# TASK ITEM
How many lines in the data below include the word "computer"? State the number alone.

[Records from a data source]
════════════════
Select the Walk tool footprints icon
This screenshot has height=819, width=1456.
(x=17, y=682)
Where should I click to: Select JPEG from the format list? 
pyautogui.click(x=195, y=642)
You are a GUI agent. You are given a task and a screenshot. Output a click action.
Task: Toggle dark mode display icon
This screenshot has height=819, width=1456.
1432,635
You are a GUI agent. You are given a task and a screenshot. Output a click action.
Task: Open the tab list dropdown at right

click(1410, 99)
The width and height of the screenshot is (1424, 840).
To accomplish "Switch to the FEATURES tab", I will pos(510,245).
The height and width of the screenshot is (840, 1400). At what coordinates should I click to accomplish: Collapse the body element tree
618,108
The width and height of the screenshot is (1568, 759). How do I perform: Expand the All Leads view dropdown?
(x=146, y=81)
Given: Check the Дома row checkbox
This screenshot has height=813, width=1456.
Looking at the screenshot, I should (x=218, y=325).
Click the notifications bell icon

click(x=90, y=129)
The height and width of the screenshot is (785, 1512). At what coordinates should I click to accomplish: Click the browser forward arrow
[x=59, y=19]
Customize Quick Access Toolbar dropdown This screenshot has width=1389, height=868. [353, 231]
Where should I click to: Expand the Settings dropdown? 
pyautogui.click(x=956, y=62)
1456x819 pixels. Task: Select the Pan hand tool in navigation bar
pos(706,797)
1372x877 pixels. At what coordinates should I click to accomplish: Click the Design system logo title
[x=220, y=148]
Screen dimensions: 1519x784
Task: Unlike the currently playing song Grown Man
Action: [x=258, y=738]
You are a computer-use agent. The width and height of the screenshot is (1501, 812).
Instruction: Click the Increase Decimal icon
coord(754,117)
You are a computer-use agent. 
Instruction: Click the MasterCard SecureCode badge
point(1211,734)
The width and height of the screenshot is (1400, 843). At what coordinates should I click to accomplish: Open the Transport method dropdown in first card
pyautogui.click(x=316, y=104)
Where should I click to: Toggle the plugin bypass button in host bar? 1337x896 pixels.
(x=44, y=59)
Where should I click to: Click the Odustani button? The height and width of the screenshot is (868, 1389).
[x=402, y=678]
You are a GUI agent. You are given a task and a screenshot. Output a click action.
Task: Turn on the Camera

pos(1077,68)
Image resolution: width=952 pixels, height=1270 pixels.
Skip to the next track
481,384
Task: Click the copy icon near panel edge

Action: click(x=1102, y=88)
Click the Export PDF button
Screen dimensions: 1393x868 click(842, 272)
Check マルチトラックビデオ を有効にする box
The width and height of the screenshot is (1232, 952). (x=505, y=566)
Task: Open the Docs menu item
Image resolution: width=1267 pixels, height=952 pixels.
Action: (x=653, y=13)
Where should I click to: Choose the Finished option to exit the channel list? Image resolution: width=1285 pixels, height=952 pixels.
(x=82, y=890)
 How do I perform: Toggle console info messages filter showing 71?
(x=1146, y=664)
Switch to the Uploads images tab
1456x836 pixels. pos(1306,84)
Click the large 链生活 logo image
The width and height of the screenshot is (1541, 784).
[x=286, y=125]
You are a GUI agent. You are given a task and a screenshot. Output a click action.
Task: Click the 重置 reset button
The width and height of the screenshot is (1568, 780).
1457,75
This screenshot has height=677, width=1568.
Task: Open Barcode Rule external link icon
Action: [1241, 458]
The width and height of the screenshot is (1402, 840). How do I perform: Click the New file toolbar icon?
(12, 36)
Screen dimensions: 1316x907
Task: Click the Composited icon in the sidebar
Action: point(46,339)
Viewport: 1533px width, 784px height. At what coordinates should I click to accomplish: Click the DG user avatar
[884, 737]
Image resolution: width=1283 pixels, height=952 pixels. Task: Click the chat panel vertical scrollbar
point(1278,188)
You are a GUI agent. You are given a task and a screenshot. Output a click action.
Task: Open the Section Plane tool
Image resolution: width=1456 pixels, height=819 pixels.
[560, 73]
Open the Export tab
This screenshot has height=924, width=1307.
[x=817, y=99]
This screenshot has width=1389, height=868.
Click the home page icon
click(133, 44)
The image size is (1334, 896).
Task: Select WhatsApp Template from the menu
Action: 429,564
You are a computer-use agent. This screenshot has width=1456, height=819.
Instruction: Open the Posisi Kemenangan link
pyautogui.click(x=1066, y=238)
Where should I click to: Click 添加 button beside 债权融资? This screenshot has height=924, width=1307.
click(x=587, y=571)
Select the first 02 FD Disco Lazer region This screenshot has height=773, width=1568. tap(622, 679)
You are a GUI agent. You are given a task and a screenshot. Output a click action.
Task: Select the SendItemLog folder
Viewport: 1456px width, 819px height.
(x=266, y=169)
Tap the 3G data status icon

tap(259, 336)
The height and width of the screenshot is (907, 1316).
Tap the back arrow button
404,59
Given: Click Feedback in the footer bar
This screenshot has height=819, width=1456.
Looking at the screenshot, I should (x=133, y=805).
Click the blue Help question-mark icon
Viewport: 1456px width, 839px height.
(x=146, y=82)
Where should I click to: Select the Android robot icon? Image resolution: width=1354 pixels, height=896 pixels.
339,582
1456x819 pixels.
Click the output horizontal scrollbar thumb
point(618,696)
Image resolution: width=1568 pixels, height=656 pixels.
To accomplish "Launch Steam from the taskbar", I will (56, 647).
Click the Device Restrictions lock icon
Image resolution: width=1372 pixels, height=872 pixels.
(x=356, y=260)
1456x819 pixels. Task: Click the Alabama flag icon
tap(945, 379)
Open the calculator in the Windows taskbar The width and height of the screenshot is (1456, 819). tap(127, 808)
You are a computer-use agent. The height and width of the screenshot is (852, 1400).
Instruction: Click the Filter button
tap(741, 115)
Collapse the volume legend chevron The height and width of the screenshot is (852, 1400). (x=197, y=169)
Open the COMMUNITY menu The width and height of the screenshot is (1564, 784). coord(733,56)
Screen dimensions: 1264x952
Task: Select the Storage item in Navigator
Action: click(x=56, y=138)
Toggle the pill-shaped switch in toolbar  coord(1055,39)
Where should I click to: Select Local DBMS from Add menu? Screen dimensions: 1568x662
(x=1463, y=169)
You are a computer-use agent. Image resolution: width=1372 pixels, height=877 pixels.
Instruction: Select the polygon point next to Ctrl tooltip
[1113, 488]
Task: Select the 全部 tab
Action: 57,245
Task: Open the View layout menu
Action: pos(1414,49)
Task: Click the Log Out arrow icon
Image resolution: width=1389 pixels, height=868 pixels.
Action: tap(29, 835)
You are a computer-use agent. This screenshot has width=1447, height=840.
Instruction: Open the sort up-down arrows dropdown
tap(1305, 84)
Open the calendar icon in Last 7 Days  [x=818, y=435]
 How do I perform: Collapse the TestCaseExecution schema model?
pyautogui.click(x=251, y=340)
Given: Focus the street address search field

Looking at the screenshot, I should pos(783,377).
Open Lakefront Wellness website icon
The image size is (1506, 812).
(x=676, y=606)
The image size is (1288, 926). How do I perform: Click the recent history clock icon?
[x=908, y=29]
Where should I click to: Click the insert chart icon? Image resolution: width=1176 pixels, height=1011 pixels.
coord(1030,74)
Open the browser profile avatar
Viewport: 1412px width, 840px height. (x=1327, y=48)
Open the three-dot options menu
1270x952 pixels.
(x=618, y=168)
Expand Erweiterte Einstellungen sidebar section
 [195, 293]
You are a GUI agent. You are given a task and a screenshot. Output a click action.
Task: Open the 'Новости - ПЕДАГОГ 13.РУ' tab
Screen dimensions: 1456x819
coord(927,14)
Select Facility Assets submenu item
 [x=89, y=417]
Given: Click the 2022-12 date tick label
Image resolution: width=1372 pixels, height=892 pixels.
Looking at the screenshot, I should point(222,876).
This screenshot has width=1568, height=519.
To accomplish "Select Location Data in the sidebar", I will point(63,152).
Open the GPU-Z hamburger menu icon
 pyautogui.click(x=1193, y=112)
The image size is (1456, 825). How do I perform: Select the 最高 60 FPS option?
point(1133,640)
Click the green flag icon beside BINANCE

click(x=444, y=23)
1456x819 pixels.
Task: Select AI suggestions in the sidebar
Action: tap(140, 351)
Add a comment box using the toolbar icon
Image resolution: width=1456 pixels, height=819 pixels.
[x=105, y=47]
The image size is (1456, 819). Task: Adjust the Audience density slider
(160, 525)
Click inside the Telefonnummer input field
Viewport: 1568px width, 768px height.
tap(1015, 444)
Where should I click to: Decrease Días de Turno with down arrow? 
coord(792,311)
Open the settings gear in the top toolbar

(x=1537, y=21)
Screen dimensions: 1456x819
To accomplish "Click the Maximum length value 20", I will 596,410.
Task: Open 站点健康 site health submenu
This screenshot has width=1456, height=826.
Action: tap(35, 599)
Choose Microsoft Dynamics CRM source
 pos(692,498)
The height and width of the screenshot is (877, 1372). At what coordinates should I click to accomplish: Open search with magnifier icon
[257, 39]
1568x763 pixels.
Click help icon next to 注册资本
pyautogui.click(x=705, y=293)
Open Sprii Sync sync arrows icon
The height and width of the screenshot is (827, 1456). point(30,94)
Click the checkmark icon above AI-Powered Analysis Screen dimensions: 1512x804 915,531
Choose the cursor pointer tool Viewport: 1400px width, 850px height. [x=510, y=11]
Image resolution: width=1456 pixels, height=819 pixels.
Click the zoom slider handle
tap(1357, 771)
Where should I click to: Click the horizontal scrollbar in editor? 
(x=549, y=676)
════════════════
# ANSWER SPACE
6